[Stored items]
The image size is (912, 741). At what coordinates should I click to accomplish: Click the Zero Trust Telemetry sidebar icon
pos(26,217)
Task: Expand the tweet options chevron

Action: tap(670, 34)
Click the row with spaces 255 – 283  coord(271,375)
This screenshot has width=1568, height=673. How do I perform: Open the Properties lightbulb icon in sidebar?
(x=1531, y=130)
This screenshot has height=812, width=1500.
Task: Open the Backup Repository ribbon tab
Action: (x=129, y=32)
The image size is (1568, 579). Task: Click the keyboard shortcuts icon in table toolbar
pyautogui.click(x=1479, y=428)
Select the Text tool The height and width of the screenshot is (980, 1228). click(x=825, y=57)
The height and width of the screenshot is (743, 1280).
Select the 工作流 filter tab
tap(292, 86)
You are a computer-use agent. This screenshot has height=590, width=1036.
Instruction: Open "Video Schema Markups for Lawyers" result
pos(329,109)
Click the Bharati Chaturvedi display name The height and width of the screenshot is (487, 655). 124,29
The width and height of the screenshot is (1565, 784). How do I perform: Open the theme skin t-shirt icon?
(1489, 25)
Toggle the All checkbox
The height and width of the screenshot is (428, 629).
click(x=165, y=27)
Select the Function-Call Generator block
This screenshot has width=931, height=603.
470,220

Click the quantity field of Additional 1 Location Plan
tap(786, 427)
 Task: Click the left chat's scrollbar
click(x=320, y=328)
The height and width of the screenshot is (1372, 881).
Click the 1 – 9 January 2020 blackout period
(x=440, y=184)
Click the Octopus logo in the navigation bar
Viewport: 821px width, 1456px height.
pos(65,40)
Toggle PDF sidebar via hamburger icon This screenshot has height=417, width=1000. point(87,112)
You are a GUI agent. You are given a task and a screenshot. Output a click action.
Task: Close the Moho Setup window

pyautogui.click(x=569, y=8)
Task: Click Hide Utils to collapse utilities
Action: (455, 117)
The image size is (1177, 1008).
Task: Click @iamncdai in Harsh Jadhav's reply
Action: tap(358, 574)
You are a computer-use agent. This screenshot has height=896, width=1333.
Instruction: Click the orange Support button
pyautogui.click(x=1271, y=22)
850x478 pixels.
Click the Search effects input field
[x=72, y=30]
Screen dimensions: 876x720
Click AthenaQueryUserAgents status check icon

→ Directions for this task
Please retype all of the data above exactly as written.

→ Solution
The image size is (912, 741). At what coordinates should I click to accomplish: Click the Zero Trust Telemetry sidebar icon
pos(26,217)
Task: Expand the tweet options chevron

Action: tap(670, 34)
Click the row with spaces 255 – 283  coord(271,375)
This screenshot has width=1568, height=673. How do I perform: Open the Properties lightbulb icon in sidebar?
(x=1531, y=130)
This screenshot has height=812, width=1500.
Task: Open the Backup Repository ribbon tab
Action: (x=129, y=32)
The image size is (1568, 579). Task: Click the keyboard shortcuts icon in table toolbar
pyautogui.click(x=1479, y=428)
Select the Text tool The height and width of the screenshot is (980, 1228). click(x=825, y=57)
The height and width of the screenshot is (743, 1280).
Select the 工作流 filter tab
tap(292, 86)
You are a computer-use agent. This screenshot has height=590, width=1036.
Instruction: Open "Video Schema Markups for Lawyers" result
pos(329,109)
Click the Bharati Chaturvedi display name The height and width of the screenshot is (487, 655). 124,29
The width and height of the screenshot is (1565, 784). How do I perform: Open the theme skin t-shirt icon?
(1489, 25)
Toggle the All checkbox
The height and width of the screenshot is (428, 629).
click(x=165, y=27)
Select the Function-Call Generator block
This screenshot has width=931, height=603.
470,220

Click the quantity field of Additional 1 Location Plan
tap(786, 427)
 Task: Click the left chat's scrollbar
click(x=320, y=328)
The height and width of the screenshot is (1372, 881).
Click the 1 – 9 January 2020 blackout period
(x=440, y=184)
Click the Octopus logo in the navigation bar
Viewport: 821px width, 1456px height.
pos(65,40)
Toggle PDF sidebar via hamburger icon This screenshot has height=417, width=1000. point(87,112)
You are a GUI agent. You are given a task and a screenshot. Output a click action.
Task: Close the Moho Setup window

pyautogui.click(x=569, y=8)
Task: Click Hide Utils to collapse utilities
Action: (455, 117)
The image size is (1177, 1008).
Task: Click @iamncdai in Harsh Jadhav's reply
Action: tap(358, 574)
You are a computer-use agent. This screenshot has height=896, width=1333.
Instruction: Click the orange Support button
pyautogui.click(x=1271, y=22)
850x478 pixels.
Click the Search effects input field
[x=72, y=30]
Screen dimensions: 876x720
Click AthenaQueryUserAgents status check icon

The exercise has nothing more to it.